The Flexitarian diet has also been deemed a popular trend for 2019. The Flexitarian diet is a mostly plant-based regime that allows for occasional consumption of meat. It’s especially popular with those trying to cut back on the amount of meat in their diet without cutting it out completely.
“Meat and three veg has become very much a thing of the past,” Coles Development Chef Michael Weldon says. “People want the health benefits of vegetarianism but still want to enjoy meat from time to time.”
Many health experts have noted the benefits of a diet that consists mostly of plant-based products, rather than relying on meat and carbohydrates to fill you up. Recent studies have shown that vegetarian diets can also help to lower blood pressure and reduce the overall risk of heart disease and stroke.
However, vegetarian and vegan diets can be somewhat of a catch 22 as they’re typically lower in protein than meat-based diets and can be lacking in some vitamins and minerals, such as iron.
Made up mostly of fresh seafood and steamed veggies, Japanese-inspired dishes will be popping up everywhere in 2019.
“It’s very healthy food,” Weldon explains. “The meat and fish is very lean. They incorporate a lot of vegetables. It’s very high in protein.
“Also the way they eat, with lots of small meals, and lots of seafood in their diet – it’s the way a lot of people in Australia want to eat now.”
In fact, a study by the British Medical Journal, found that those who followed a Japanese diet had a reduced risk of early mortality, heart disease and stroke.
Every year people are looking for more creative ways to make shopping and cooking easier, so it’s no surprise that convenience will also be taking centre stage in 2019. While consumers in the past focused on making meals from scratch, today’s supermarkets sell a variety of ready-made products.
“We are seeing a big year-on-year growth in fresh products like our salad kits and pre-cut vegetables, ready to roast, bake and cook, and this trend is set to continue in the year ahead,” Chong says.
Limited time is the top reason that prepared foods have become so popular in recent times as people have busier lives than ever before.

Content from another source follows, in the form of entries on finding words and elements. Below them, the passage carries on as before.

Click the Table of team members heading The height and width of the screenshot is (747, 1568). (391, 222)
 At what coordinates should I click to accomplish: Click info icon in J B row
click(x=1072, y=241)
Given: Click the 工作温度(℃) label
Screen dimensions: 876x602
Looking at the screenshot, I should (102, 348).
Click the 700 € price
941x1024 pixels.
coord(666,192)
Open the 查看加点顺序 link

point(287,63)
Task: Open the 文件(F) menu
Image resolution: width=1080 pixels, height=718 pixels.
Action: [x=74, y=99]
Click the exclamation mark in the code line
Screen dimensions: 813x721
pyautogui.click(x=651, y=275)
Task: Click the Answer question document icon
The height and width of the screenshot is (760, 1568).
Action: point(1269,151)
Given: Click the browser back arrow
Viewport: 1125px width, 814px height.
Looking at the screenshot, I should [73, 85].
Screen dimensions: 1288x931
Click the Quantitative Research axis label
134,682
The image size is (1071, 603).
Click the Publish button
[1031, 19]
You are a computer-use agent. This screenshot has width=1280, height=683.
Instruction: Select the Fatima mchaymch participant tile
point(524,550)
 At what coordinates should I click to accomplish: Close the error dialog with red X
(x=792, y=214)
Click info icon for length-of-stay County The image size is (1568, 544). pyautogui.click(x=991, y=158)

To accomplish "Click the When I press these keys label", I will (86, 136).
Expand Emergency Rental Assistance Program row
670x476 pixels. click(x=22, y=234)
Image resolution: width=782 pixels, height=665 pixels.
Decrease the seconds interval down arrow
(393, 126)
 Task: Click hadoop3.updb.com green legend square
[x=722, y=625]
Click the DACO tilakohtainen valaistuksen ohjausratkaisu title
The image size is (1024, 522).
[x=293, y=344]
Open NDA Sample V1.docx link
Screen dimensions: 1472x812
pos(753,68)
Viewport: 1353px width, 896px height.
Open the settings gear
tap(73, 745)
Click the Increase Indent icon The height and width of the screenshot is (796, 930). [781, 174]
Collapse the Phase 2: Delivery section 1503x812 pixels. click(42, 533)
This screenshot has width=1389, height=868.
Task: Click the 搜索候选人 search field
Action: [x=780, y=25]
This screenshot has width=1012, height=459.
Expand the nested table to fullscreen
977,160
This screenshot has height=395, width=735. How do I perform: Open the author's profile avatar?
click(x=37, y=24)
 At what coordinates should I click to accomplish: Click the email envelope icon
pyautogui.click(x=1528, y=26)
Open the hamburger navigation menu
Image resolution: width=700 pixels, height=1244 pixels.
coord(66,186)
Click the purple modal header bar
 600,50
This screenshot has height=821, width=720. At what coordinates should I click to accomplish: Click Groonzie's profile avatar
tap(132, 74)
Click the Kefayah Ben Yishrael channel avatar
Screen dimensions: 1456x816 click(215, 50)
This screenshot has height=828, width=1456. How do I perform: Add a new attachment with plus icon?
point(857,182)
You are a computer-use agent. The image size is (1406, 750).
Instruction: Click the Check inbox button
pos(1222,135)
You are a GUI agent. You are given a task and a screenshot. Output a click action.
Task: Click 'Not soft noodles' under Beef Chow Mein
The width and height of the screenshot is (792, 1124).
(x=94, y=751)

Coles Development Chef Jason Oven adds: “People’s lifestyles are hectic – they really don’t have much time, but they still want to be involved in cooking food. They still want to put a pan on the stove, but they don’t have time to do the chopping.”
Root-to-stem eating harks back to the old days of using every bit of a plant or animal to ensure there’s no waste. The movement has seen an increase in popularity in recent years as people hunt for more sustainable ways to live and shop.
Shoppers will notice more supermarkets selling ‘ugly’ fruit or veggies in 2019, with grocers jumping at the chance to sell fruit and veggies that would previously have been dumped because of their imperfections.
Using every bit of a vegetable or animal also means that people will become more creative with their cooking, looking for ways to utilise every last piece.
“People want to look at ways to use up the whole vegetable – using broccoli stems in a broccoli rice or pasta, or cauliflower stems in a cauliflower rice,” Weldon explains.
Experts are increasingly pointing towards gut health as a driving factor in our overall health, with gut-friendly fermented foods such has kombucha, pickled vegetables and kefir seeing a sharp rise in popularity in 2018.
This year, Chong predicts that these types of foods will continue to dominate restaurant and cafe menus, as well as line the shelves of supermarkets around the country.
“We are seeing customers become more focused on digestive wellness. Kombucha exploded on the scene last year and now has a mainstream following,” Chong says.
“This year we predict that functional products such as green banana flour, cereals with prebiotic fibre and fermented foods with probiotics like kefir will become increasingly popular with customers.”